In my earlier posts I have shown the Microsoft Windows DHCP server failover configuration behavior where the servers independently decide who will answer to which DHCP clients, using a hashing algorithm based on client hardware address
field (usually containing MAC address) in the DHCP packets.
In this post I will show how the failover system works when the DHCP client doesn’t get all the responses from the DHCP servers.
Let’s recap how the DHCP failover setup works in a simple case with one DHCP relay and two DHCP servers, for the offering phase:
- DHCP client broadcasts a
DHCPDISCOVER
message - The subnet-connected DHCP relay unicasts the message to both configured DHCP servers
- DHCP servers get the message, and one DHCP server responds to the client with
DHCPOFFER
, sending the message to the DHCP relay - DHCP relay sends the
DHCPOFFER
message to the DHCP client.
It is quite evident that in this chain of events something can certainly go wrong, causing the DHCP client to not get any response. For example, the DHCP relay may be misconfigured, sending the DHCP messages to invalid IP addresses, or not sending them anywhere at all. Or, since DHCP is using UDP packets, they could be dropped somewhere along the path due to network congestion.
When the DHCP client doesn’t get a response (DHCPOFFER
in this example), it will most probably try again.
In DHCP message there is a field named secs
. In RFC 2131 the field description says:
Filled in by client, seconds elapsed since client began address acquisition or renewal process.
RFC 2131, section 2
Sounds simple, right? If the client doesn’t get response to the queries, it will try again later, increasing the secs
field value accordingly. Normally the client should get response right away, so there is no need to retry or have any other value than zero in the secs
field.
Now, do you remember how the DHCP servers decide independently of each other who responds to which clients and who should just ignore the message?
There is a catch: When the DHCP server gets a DHCP message where the secs
field has a non-zero value, it can think that the client has not received any response to its query. Based on that information the DHCP server that didn’t originally want to respond at all (because the other server should handle the client) may want to adjust its own behavior and start responding.

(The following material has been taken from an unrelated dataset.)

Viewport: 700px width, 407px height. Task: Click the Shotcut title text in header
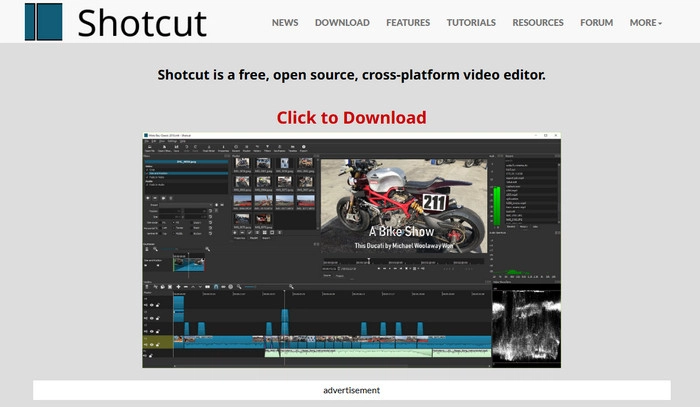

As mentioned above, one example of a failure scenario is misconfigured DHCP relay where not all DHCP servers are properly added in the list of DHCP servers where the packets should be forwarded. This can lead to situation where only one DHCP server gets the client’s DHCPDISCOVER
message, but the server decides to not respond to it because the hashing algorithm says to ignore the client (again, because the other DHCP server in the failover setup is supposed to serve the client).
When same client keeps sending the DHCPDISCOVER
again and again, increasing the secs
field, the DHCP server can realize that no other server is responding, and it can start responding instead.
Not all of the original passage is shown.